Indonesia’s Exports Slowed in January After Coal Exports Halted

The Indonesian Bureau of Statistics announced today that exports in January increased by 25.31% year-on-year. This is lower than the forecast of 33.86%.

Exports in January slowed down significantly. The total value of exports amounted to $1.916 billion. In contrast, the value of imports increased by 36.77% to $18.23 billion.

Indonesia recorded a trade surplus of about $930 million in January as imports grew at a slower pace than expected.
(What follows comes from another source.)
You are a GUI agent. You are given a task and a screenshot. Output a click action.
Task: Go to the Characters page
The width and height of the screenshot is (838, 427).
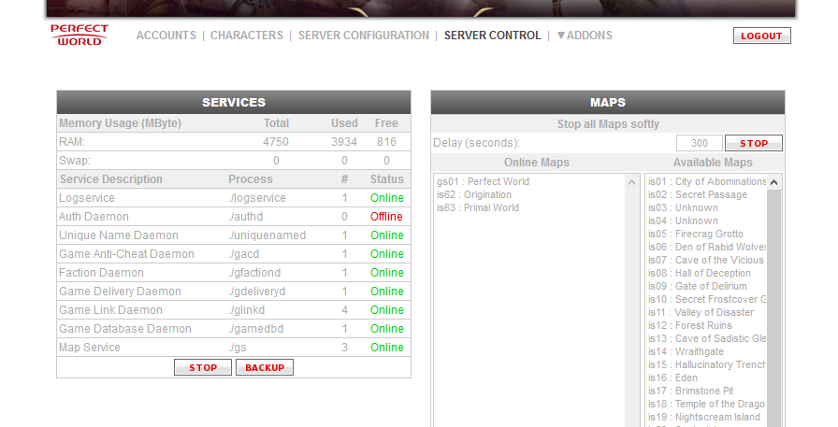click(x=246, y=36)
Indonesia’s exports slowed more than expected in January after Indonesia, the world’s largest coal exporter, banned coal exports. This has led major importers of Indonesian coal such as Japan, South Korea and the Philippines to pressure Indonesian authorities to resume exports. The coal export ban has also led to further increases in the price of coal this year.

Indonesia suspended all coal exports on January 1, due to non-compliance of domestic coal mining companies with the law. This has caused the domestic coal inventory to shrink to a minimum, risking nationwide power outages. However, coal exports were gradually resumed as of January 10, while exports from mines that do not meet domestic requirements continued to be banned.

Indonesia has recorded a monthly trade surplus since May 2020, benefiting from an upward trend in commodity prices. With many countries lifting measures to prevent the spread of COVID-19.